TASK PROMPT | What is needed is an exact copy of every entry.

Start of RECORD EXTRACTS

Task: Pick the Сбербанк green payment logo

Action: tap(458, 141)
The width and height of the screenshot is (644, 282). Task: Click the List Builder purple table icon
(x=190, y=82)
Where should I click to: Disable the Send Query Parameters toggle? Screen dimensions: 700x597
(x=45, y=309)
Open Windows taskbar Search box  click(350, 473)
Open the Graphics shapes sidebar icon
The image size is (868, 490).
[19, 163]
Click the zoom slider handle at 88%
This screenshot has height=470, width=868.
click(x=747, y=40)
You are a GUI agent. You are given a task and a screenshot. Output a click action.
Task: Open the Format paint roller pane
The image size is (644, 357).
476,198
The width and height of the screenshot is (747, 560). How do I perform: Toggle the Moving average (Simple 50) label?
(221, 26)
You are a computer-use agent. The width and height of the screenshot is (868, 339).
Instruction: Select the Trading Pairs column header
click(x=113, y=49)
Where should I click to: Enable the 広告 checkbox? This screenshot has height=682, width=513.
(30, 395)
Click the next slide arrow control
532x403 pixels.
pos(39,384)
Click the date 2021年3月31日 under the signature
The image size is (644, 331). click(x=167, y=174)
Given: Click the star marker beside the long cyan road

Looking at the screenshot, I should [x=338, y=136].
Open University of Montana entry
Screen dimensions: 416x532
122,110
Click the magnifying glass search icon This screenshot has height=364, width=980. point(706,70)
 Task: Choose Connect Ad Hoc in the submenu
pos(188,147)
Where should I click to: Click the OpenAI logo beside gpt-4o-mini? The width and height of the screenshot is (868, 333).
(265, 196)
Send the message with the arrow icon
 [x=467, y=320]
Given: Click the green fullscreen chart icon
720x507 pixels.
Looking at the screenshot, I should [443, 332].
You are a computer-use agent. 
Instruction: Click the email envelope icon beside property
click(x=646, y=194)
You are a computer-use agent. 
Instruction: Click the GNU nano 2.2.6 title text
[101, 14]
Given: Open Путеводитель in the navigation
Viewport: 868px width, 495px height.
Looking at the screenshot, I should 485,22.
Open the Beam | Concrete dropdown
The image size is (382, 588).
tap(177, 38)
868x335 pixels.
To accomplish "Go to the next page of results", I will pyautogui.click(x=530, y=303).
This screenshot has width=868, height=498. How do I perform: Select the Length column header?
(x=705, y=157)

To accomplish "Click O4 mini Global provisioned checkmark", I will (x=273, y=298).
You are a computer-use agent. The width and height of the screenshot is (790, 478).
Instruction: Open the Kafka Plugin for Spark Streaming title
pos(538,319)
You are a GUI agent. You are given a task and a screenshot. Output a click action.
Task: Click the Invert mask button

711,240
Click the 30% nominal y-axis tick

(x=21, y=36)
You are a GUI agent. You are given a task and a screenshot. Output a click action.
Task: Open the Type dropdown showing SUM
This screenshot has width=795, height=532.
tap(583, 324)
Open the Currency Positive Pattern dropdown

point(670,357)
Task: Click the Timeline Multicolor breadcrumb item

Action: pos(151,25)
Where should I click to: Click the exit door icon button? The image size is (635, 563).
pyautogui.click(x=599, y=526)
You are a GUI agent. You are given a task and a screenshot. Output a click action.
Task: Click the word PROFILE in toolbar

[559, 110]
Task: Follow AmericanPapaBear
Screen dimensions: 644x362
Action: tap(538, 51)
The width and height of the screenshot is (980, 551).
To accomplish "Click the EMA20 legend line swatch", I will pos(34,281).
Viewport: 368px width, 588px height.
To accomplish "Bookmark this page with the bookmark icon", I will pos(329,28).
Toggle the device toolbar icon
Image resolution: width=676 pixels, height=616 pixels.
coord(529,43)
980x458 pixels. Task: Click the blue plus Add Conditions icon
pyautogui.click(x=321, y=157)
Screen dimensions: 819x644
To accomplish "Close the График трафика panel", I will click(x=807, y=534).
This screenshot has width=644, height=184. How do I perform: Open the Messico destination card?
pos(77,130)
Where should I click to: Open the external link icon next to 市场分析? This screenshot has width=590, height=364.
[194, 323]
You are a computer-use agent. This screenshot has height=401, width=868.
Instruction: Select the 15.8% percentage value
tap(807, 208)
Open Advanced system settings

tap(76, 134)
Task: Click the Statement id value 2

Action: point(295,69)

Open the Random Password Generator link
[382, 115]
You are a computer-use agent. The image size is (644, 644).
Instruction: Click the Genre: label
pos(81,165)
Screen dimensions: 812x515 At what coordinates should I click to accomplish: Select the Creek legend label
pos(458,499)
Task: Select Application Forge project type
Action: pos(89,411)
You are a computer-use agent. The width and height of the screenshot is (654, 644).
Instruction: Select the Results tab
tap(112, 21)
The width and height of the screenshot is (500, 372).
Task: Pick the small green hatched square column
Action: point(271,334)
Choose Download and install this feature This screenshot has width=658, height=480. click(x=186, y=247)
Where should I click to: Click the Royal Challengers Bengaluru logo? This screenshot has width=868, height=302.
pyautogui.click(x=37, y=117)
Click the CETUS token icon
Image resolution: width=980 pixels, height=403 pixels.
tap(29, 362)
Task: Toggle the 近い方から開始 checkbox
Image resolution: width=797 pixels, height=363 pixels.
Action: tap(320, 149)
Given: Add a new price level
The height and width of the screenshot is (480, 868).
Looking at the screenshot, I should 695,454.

End of RECORD EXTRACTS

OUTPUT |
Task: Pick the Сбербанк green payment logo

Action: tap(458, 141)
The width and height of the screenshot is (644, 282). Task: Click the List Builder purple table icon
(x=190, y=82)
Where should I click to: Disable the Send Query Parameters toggle? Screen dimensions: 700x597
(x=45, y=309)
Open Windows taskbar Search box  click(350, 473)
Open the Graphics shapes sidebar icon
The image size is (868, 490).
[19, 163]
Click the zoom slider handle at 88%
This screenshot has height=470, width=868.
click(x=747, y=40)
You are a GUI agent. You are given a task and a screenshot. Output a click action.
Task: Open the Format paint roller pane
The image size is (644, 357).
476,198
The width and height of the screenshot is (747, 560). How do I perform: Toggle the Moving average (Simple 50) label?
(221, 26)
You are a computer-use agent. The width and height of the screenshot is (868, 339).
Instruction: Select the Trading Pairs column header
click(x=113, y=49)
Where should I click to: Enable the 広告 checkbox? This screenshot has height=682, width=513.
(30, 395)
Click the next slide arrow control
532x403 pixels.
pos(39,384)
Click the date 2021年3月31日 under the signature
The image size is (644, 331). click(x=167, y=174)
Given: Click the star marker beside the long cyan road

Looking at the screenshot, I should [x=338, y=136].
Open University of Montana entry
Screen dimensions: 416x532
122,110
Click the magnifying glass search icon This screenshot has height=364, width=980. point(706,70)
 Task: Choose Connect Ad Hoc in the submenu
pos(188,147)
Where should I click to: Click the OpenAI logo beside gpt-4o-mini? The width and height of the screenshot is (868, 333).
(265, 196)
Send the message with the arrow icon
 [x=467, y=320]
Given: Click the green fullscreen chart icon
720x507 pixels.
Looking at the screenshot, I should [443, 332].
You are a computer-use agent. 
Instruction: Click the email envelope icon beside property
click(x=646, y=194)
You are a computer-use agent. 
Instruction: Click the GNU nano 2.2.6 title text
[101, 14]
Given: Open Путеводитель in the navigation
Viewport: 868px width, 495px height.
Looking at the screenshot, I should 485,22.
Open the Beam | Concrete dropdown
The image size is (382, 588).
tap(177, 38)
868x335 pixels.
To accomplish "Go to the next page of results", I will pyautogui.click(x=530, y=303).
This screenshot has width=868, height=498. How do I perform: Select the Length column header?
(x=705, y=157)

To accomplish "Click O4 mini Global provisioned checkmark", I will (x=273, y=298).
You are a computer-use agent. The width and height of the screenshot is (790, 478).
Instruction: Open the Kafka Plugin for Spark Streaming title
pos(538,319)
You are a GUI agent. You are given a task and a screenshot. Output a click action.
Task: Click the Invert mask button

711,240
Click the 30% nominal y-axis tick

(x=21, y=36)
You are a GUI agent. You are given a task and a screenshot. Output a click action.
Task: Open the Type dropdown showing SUM
This screenshot has width=795, height=532.
tap(583, 324)
Open the Currency Positive Pattern dropdown

point(670,357)
Task: Click the Timeline Multicolor breadcrumb item

Action: pos(151,25)
Where should I click to: Click the exit door icon button? The image size is (635, 563).
pyautogui.click(x=599, y=526)
You are a GUI agent. You are given a task and a screenshot. Output a click action.
Task: Click the word PROFILE in toolbar

[559, 110]
Task: Follow AmericanPapaBear
Screen dimensions: 644x362
Action: tap(538, 51)
The width and height of the screenshot is (980, 551).
To accomplish "Click the EMA20 legend line swatch", I will pos(34,281).
Viewport: 368px width, 588px height.
To accomplish "Bookmark this page with the bookmark icon", I will pos(329,28).
Toggle the device toolbar icon
Image resolution: width=676 pixels, height=616 pixels.
coord(529,43)
980x458 pixels. Task: Click the blue plus Add Conditions icon
pyautogui.click(x=321, y=157)
Screen dimensions: 819x644
To accomplish "Close the График трафика panel", I will click(x=807, y=534).
This screenshot has width=644, height=184. How do I perform: Open the Messico destination card?
pos(77,130)
Where should I click to: Open the external link icon next to 市场分析? This screenshot has width=590, height=364.
[194, 323]
You are a computer-use agent. This screenshot has height=401, width=868.
Instruction: Select the 15.8% percentage value
tap(807, 208)
Open Advanced system settings

tap(76, 134)
Task: Click the Statement id value 2

Action: point(295,69)

Open the Random Password Generator link
[382, 115]
You are a computer-use agent. The image size is (644, 644).
Instruction: Click the Genre: label
pos(81,165)
Screen dimensions: 812x515 At what coordinates should I click to accomplish: Select the Creek legend label
pos(458,499)
Task: Select Application Forge project type
Action: pos(89,411)
You are a computer-use agent. The width and height of the screenshot is (654, 644).
Instruction: Select the Results tab
tap(112, 21)
The width and height of the screenshot is (500, 372).
Task: Pick the small green hatched square column
Action: point(271,334)
Choose Download and install this feature This screenshot has width=658, height=480. click(x=186, y=247)
Where should I click to: Click the Royal Challengers Bengaluru logo? This screenshot has width=868, height=302.
pyautogui.click(x=37, y=117)
Click the CETUS token icon
Image resolution: width=980 pixels, height=403 pixels.
tap(29, 362)
Task: Toggle the 近い方から開始 checkbox
Image resolution: width=797 pixels, height=363 pixels.
Action: tap(320, 149)
Given: Add a new price level
The height and width of the screenshot is (480, 868).
Looking at the screenshot, I should 695,454.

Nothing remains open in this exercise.